>> begin Data section

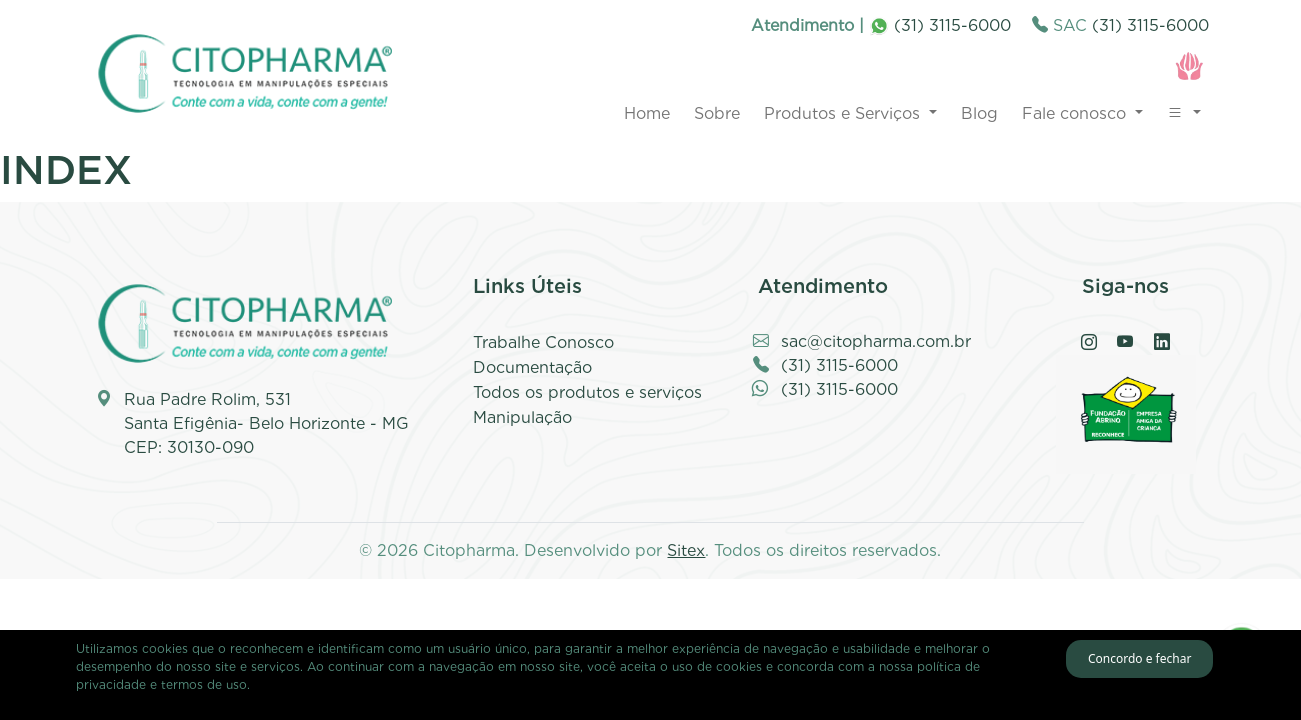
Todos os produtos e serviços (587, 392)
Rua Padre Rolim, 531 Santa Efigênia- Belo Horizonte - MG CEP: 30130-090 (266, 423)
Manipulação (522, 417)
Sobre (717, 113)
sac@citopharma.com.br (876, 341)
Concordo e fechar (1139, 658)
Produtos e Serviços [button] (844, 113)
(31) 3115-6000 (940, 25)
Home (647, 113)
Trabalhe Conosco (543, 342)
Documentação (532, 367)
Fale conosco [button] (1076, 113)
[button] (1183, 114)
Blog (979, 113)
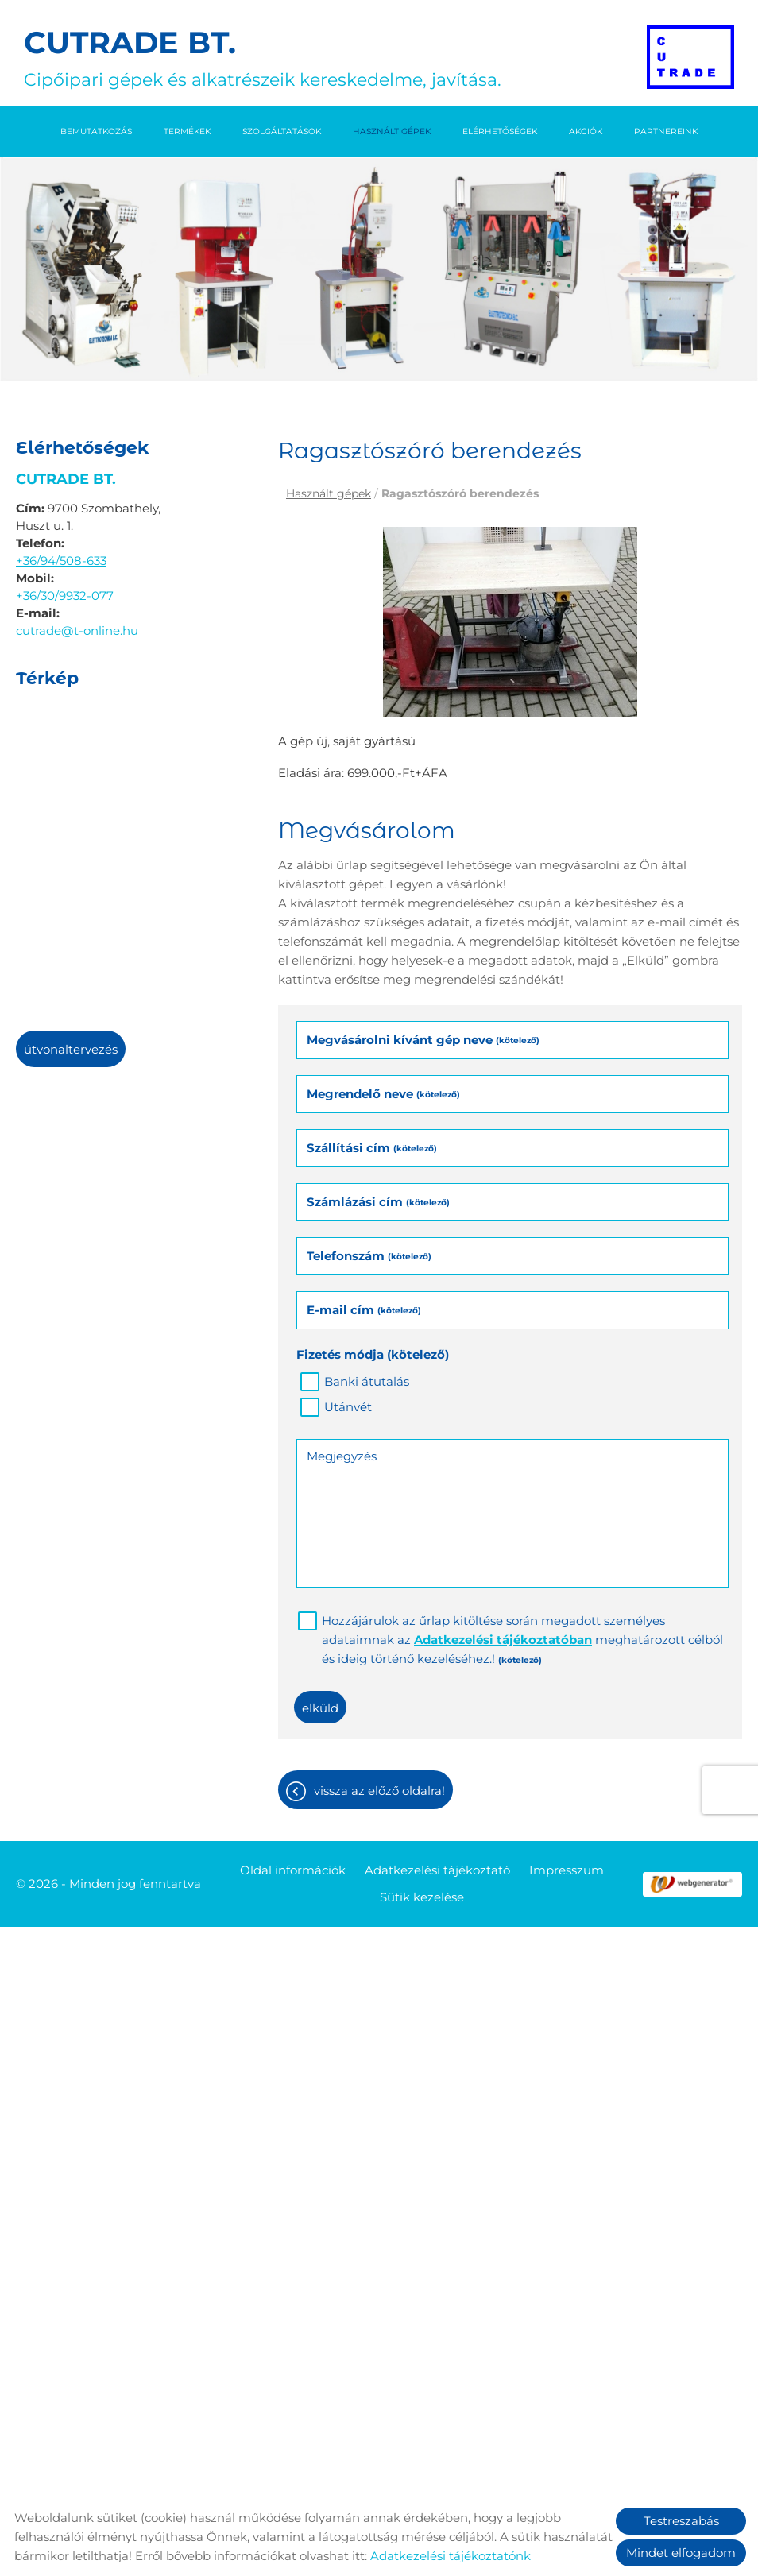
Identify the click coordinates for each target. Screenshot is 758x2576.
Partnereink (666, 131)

>> end Data section
>> begin Data section

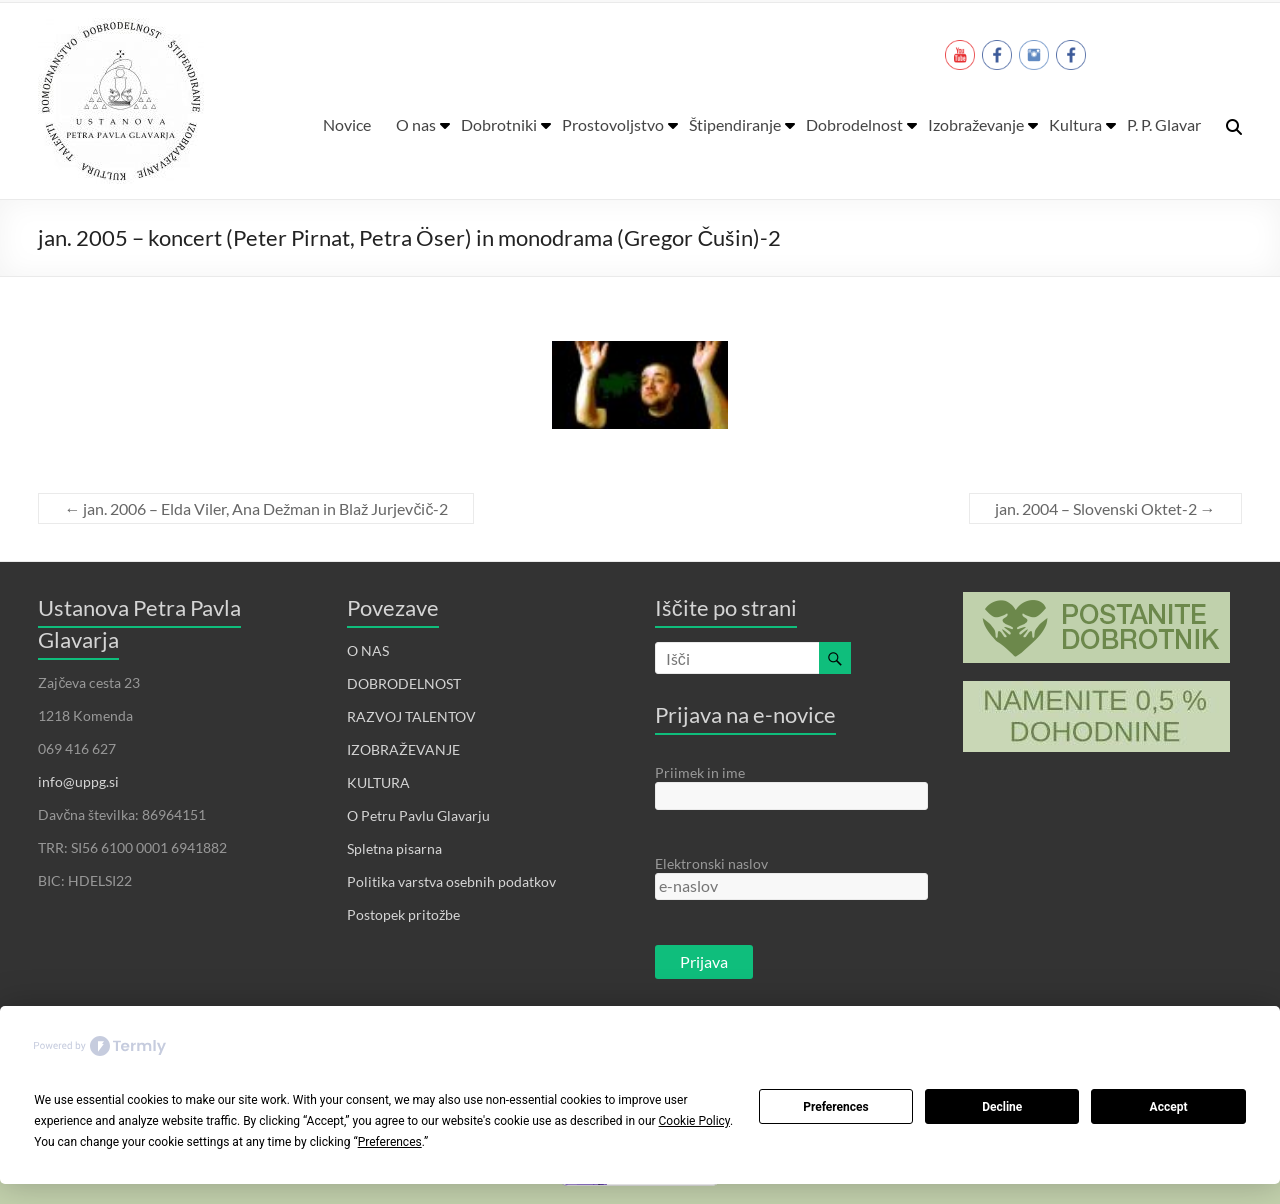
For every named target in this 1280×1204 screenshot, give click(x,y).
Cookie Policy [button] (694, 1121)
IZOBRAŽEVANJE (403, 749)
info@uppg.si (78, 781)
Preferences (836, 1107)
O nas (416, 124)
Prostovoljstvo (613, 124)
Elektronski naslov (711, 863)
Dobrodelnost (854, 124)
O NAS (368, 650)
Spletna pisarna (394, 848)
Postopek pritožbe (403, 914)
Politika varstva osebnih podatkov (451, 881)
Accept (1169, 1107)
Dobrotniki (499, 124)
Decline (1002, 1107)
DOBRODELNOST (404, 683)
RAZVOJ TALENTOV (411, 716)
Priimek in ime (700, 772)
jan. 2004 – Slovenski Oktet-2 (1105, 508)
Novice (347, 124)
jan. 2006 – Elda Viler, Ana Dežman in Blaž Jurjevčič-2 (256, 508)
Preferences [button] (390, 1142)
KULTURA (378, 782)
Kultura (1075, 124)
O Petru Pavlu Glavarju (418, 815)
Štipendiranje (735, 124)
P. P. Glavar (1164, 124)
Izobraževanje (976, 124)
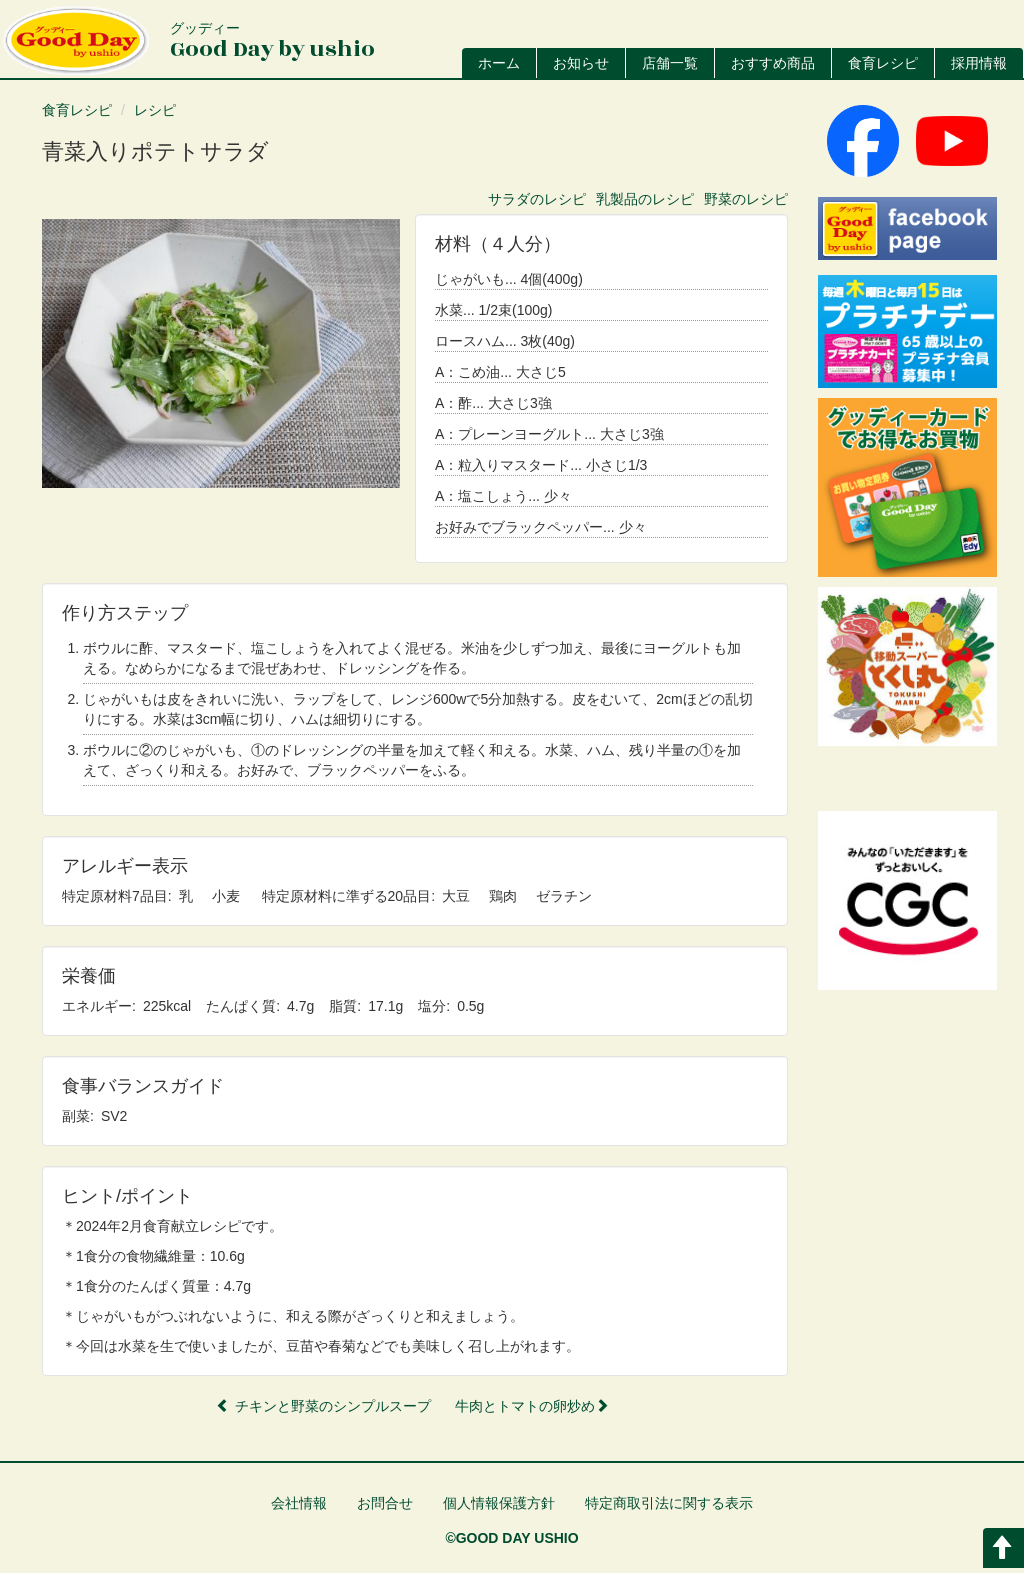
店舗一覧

>> end Data section

Problem statement
Reproduce the entries between the lines holding "Todos os produtos e serviços (587, 392)" and "Blog (979, 113)", inclusive, switching "Fale conosco" to "Contato" and keeping everything else the same.

Worked answer
Todos os produtos e serviços (587, 392)
Rua Padre Rolim, 531 Santa Efigênia- Belo Horizonte - MG CEP: 30130-090 (266, 423)
Manipulação (522, 417)
Sobre (717, 113)
sac@citopharma.com.br (876, 341)
Concordo e fechar (1139, 658)
Produtos e Serviços [button] (844, 113)
(31) 3115-6000 (940, 25)
Home (647, 113)
Trabalhe Conosco (543, 342)
Documentação (532, 367)
Contato [button] (1076, 113)
[button] (1183, 114)
Blog (979, 113)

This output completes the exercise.